━━ Supplied information
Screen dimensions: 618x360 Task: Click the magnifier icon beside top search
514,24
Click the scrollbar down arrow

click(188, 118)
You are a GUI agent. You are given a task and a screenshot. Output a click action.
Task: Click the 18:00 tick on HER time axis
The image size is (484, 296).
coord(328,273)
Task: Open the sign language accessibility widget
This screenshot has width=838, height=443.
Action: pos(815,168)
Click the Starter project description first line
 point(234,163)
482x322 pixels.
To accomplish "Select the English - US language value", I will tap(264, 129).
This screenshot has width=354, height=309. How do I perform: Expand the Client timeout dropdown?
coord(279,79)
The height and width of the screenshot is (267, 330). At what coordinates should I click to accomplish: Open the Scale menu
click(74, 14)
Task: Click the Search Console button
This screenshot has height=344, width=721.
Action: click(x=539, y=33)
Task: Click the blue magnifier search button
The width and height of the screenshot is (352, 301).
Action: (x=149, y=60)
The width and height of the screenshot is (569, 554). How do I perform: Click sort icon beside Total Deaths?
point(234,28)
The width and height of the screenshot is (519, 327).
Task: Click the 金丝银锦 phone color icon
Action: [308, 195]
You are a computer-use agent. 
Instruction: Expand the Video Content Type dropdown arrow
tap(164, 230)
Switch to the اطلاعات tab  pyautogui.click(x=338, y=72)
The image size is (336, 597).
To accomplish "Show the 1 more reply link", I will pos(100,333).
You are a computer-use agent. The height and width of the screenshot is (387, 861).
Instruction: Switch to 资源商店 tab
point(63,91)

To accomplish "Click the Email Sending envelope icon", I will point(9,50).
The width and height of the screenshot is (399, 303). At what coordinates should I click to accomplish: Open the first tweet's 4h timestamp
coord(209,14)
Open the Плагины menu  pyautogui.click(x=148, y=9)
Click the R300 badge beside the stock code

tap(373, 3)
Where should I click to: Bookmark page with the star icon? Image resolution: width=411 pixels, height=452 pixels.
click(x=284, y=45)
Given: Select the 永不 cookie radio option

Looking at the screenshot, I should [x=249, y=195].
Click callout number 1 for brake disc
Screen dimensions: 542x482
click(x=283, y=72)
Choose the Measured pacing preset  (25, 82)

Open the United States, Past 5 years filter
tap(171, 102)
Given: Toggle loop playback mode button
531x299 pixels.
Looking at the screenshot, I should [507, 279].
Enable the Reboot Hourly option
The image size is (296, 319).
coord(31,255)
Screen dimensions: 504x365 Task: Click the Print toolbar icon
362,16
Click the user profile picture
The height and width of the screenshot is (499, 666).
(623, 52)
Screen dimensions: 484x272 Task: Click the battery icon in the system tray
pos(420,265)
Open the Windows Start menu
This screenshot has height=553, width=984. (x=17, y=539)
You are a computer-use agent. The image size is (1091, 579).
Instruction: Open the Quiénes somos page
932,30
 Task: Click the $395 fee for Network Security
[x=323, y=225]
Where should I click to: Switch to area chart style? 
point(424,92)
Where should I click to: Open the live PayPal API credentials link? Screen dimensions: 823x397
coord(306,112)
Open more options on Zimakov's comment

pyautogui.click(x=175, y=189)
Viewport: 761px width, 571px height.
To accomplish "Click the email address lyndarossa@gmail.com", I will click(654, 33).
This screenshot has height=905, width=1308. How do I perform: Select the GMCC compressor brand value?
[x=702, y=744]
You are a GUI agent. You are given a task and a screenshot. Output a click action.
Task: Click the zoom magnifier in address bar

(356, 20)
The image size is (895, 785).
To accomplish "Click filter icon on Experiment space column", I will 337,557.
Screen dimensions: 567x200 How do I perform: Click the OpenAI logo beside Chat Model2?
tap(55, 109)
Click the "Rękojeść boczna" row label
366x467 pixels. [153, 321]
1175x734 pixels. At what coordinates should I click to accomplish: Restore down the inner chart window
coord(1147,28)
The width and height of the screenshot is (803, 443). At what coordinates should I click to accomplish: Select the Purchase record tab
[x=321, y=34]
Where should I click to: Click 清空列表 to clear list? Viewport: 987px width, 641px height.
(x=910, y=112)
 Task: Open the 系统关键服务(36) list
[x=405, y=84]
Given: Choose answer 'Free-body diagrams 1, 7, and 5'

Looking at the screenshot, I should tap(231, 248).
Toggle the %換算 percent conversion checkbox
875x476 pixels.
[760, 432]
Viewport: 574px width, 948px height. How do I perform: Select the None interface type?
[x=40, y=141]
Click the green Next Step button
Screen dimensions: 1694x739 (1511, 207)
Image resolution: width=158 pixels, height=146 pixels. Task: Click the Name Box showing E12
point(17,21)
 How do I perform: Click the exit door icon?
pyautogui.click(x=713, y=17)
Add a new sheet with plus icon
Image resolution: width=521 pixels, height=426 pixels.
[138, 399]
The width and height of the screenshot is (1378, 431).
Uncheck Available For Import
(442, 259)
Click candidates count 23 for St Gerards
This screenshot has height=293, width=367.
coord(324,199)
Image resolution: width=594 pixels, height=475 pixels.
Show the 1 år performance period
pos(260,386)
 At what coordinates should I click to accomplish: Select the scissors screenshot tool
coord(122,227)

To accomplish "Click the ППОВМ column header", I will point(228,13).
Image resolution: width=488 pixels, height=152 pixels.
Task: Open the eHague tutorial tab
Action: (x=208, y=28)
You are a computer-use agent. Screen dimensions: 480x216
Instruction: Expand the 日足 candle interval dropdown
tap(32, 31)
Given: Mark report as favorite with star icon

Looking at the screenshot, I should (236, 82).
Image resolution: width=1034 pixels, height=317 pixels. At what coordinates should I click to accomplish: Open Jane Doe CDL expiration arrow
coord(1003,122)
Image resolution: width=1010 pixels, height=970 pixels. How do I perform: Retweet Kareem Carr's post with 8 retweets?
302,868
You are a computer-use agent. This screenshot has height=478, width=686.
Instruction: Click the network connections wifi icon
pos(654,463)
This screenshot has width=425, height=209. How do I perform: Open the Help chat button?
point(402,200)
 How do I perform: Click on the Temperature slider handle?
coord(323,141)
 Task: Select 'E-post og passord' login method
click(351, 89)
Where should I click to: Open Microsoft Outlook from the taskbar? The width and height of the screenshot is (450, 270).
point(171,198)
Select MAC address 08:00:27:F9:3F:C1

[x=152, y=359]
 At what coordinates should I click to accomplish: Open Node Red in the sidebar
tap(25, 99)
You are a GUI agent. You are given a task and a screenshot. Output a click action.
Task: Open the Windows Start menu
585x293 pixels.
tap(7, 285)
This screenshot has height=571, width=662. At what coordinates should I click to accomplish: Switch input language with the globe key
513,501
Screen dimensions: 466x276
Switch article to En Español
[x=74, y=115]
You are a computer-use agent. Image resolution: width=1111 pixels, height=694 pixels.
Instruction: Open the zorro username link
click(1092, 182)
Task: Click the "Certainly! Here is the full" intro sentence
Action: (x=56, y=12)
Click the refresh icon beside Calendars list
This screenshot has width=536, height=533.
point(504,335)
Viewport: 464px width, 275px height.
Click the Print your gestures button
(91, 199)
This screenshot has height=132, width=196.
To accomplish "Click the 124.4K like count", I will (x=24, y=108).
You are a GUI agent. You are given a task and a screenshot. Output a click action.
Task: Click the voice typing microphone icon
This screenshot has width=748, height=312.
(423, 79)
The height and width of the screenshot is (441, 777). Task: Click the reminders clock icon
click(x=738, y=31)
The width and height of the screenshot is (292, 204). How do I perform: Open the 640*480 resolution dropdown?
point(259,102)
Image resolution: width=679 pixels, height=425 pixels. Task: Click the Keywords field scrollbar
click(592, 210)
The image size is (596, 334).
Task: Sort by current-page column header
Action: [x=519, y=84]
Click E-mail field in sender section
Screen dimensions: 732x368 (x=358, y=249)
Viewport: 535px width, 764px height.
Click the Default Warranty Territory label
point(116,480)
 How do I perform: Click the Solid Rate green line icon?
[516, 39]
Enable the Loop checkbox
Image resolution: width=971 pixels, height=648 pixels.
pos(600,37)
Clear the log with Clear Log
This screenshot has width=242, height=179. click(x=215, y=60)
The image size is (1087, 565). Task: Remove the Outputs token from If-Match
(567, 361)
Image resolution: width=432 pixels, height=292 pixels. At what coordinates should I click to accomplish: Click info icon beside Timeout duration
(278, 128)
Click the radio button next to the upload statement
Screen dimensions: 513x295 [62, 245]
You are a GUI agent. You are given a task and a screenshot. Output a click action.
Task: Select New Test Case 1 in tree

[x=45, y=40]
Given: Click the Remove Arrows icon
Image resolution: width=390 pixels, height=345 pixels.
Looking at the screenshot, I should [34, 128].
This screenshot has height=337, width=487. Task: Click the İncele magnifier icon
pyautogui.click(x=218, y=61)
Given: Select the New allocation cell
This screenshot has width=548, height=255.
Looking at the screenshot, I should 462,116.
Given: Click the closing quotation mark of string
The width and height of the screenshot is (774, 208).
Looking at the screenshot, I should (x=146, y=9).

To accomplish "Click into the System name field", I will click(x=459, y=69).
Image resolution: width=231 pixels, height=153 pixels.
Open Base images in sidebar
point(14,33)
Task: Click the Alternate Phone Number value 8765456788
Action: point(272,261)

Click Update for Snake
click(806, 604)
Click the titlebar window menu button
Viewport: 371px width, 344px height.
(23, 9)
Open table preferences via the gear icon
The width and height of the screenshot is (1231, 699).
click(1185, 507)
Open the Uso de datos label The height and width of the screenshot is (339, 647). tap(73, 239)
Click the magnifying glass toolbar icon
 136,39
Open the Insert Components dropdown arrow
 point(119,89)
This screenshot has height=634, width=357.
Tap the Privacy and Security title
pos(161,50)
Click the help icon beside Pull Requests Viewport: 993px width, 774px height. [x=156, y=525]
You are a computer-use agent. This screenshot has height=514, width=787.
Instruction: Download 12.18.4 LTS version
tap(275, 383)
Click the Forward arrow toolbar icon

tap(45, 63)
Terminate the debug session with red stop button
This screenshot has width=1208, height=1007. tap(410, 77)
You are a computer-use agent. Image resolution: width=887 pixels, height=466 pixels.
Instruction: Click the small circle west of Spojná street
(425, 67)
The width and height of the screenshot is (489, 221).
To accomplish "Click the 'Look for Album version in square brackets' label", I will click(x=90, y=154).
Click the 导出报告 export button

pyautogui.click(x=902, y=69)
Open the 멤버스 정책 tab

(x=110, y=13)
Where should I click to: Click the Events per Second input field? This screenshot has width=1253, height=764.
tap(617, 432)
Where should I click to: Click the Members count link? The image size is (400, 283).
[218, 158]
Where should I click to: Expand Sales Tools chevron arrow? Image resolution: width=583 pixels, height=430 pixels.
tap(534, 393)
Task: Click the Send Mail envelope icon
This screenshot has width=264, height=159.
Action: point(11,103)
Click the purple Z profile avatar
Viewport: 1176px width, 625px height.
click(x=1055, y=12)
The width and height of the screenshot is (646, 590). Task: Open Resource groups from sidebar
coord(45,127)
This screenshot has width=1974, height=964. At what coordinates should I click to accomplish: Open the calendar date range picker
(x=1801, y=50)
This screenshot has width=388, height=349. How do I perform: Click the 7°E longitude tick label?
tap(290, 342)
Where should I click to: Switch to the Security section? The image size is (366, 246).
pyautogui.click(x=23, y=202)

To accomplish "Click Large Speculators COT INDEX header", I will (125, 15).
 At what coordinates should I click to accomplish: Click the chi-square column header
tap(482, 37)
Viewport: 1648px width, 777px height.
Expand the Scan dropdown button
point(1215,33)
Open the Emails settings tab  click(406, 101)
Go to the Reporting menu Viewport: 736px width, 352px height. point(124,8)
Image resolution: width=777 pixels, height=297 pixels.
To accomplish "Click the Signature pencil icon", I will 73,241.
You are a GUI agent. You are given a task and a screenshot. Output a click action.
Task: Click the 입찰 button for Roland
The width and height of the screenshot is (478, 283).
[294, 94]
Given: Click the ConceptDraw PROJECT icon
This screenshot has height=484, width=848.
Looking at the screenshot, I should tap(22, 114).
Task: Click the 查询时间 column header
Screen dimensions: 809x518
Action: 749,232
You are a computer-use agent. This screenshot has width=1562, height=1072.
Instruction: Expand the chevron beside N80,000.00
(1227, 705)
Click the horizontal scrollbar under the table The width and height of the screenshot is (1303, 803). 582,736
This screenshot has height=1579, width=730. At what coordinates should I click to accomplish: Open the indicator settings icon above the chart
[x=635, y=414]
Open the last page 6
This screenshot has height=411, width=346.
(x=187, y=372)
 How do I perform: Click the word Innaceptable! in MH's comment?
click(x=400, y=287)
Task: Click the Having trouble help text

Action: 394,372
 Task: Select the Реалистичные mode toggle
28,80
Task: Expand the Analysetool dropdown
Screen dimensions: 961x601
━━━━
* **Activity**: When you reach the line holding "has height=514, width=787." in the records above, begin reproducing exactly, stop after the line holding "Click the purple Z profile avatar", and output nothing else.

* **Response area**:
You are a computer-use agent. This screenshot has height=514, width=787.
Instruction: Download 12.18.4 LTS version
tap(275, 383)
Click the Forward arrow toolbar icon

tap(45, 63)
Terminate the debug session with red stop button
This screenshot has width=1208, height=1007. tap(410, 77)
You are a computer-use agent. Image resolution: width=887 pixels, height=466 pixels.
Instruction: Click the small circle west of Spojná street
(425, 67)
The width and height of the screenshot is (489, 221).
To accomplish "Click the 'Look for Album version in square brackets' label", I will click(x=90, y=154).
Click the 导出报告 export button

pyautogui.click(x=902, y=69)
Open the 멤버스 정책 tab

(x=110, y=13)
Where should I click to: Click the Events per Second input field? This screenshot has width=1253, height=764.
tap(617, 432)
Where should I click to: Click the Members count link? The image size is (400, 283).
[218, 158]
Where should I click to: Expand Sales Tools chevron arrow? Image resolution: width=583 pixels, height=430 pixels.
tap(534, 393)
Task: Click the Send Mail envelope icon
This screenshot has width=264, height=159.
Action: point(11,103)
Click the purple Z profile avatar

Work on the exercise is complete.